Honestly couldn’t agree with you more. I have played every Gran Turismo game bar 6. I had been playing Forza 3 for a whole year when GT5 came out, but didn’t care how many cars GT5 had, when i could tell straight away that the majority were a simple copy/paste from GT4.. I would have thought they would have at least run some sort hardware tessellation process to increase the amount of polygons, additionally they could have redone textures for door handles etc and created new complex shaders for different materials. The community and customisation options felt empty and sterile compared to Forza. Even some of the tracks looked unfinished and were missing those extra track side details, and good quality textures.
This is exactly how I feel too !!
and honestly with Forza at least we kinda know each iteration is going to be solid, can’t wait for Horizon2!!
also just worth noting anyone predownloading Horizon 2 get it off the USA Xbox live marketplace, not only is it cheaper but you get it earlier too!!
I played the shit out of GT3 and loved it. I skipped GT4 (I was late to the party and GT3 kept me occupied long enough) but when I got GT5 I was still pretty dissapointed. It didn’t really do anything much better than GT3, which was 10 years and a console generation behind…kinda killed it for me. Which was a shame, as I loved playing with those gear ratios to get the perfect acceleration…
Delays the right call when trying to ensure you release a quality product, but you can’t allow yourself to get caught up on that line of thinking and draw the conclusion that delays are acceptable or good. If you do that you end up in Valve-time where nothing ever gets released.
Valve time is a bit different though as they have Steam revenue to fall back on, whereas most developers can’t afford not to release games every x years.
Here’s the solution – just set realistic release dates! We don’t care if you announce a game way in advance (actually that just gives the hype train more to speed up!)

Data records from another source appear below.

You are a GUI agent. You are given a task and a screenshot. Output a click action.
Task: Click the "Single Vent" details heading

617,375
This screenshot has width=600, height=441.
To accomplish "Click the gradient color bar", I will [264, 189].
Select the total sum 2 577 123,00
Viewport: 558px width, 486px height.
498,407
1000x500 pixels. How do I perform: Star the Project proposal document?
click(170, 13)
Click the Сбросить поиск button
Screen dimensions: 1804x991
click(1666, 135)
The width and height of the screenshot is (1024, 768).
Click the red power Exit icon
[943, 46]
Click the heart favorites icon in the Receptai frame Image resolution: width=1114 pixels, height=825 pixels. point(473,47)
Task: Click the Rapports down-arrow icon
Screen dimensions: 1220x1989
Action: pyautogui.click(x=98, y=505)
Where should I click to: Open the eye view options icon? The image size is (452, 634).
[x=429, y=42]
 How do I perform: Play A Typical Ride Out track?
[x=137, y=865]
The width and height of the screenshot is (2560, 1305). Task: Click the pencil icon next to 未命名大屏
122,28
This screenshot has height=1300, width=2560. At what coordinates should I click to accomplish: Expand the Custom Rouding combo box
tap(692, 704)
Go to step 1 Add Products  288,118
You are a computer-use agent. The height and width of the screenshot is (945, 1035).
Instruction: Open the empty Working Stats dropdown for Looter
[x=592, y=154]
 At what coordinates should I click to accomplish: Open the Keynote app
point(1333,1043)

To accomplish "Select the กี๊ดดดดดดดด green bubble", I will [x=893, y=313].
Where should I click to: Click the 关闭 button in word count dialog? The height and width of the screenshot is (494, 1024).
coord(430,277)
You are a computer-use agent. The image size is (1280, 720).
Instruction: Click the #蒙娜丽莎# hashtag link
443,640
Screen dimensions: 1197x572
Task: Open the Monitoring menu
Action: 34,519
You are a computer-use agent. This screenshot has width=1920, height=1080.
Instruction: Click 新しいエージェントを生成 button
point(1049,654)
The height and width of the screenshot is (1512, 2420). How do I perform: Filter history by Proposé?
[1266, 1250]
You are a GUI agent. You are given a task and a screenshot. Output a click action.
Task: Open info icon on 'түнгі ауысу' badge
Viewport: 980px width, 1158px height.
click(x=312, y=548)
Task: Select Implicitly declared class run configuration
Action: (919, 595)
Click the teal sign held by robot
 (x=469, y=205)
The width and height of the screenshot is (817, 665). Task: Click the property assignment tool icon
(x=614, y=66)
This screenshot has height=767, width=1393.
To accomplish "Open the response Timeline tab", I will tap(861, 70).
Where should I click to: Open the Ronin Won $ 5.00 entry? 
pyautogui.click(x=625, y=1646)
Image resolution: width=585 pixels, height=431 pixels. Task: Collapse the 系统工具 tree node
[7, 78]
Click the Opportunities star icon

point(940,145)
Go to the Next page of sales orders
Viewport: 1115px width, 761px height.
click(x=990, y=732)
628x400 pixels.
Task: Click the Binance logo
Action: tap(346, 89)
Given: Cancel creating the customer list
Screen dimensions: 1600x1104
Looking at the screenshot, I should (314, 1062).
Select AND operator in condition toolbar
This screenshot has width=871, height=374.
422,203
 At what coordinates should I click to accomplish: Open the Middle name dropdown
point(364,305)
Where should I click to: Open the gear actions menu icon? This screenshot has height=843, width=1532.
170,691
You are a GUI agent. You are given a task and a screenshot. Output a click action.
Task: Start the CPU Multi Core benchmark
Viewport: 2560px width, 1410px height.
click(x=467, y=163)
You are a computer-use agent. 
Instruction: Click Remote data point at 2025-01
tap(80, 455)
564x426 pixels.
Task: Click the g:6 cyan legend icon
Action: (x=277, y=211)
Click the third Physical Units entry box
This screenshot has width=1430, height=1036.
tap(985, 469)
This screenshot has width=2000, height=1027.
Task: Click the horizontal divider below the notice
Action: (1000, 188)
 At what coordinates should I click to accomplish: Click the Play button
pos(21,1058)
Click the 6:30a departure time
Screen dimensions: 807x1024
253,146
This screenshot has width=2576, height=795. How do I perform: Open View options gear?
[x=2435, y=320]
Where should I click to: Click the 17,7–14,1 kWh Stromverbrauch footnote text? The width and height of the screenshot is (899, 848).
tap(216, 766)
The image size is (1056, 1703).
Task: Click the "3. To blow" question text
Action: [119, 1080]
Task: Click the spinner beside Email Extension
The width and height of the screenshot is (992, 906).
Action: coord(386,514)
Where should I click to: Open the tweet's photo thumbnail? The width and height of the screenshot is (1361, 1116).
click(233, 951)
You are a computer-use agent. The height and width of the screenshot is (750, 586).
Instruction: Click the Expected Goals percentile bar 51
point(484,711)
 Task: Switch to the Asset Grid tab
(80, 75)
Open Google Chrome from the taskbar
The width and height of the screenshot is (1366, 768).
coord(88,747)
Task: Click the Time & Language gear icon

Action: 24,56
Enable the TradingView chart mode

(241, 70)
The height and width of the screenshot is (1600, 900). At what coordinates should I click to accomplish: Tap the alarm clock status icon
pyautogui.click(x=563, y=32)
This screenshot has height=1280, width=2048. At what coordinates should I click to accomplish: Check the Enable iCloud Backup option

MGS5 Ground Zeroes/Phantom Pain is one of those examples of games that were announced so far ahead before the game was ready, that the only way to keep some hype going for it was to sell the tutorial missions as a standalone game (which actually killed the hype for a lot of people). Kingdom Hearts 3 is another one, having supposedly been in on-and-off development for years, only to have parts poached for spin-off titles, and then have them announce not long after an actual real KH3 trailer that they really had nothing to show other than a teaser, as there was barely any game yet. The same company just recently shunted Tetsuya Nomura from Final Fantasy XV back onto KH3, after more than 8 years of development on it! And the less said about The Last Guardian the better.
Sometimes announcing a game way in advance is one of the worst things you can possibly do.
Yeah the wait for MGSV is getting beyond a joke – just announce a date already – I say don’t announce more than a year out.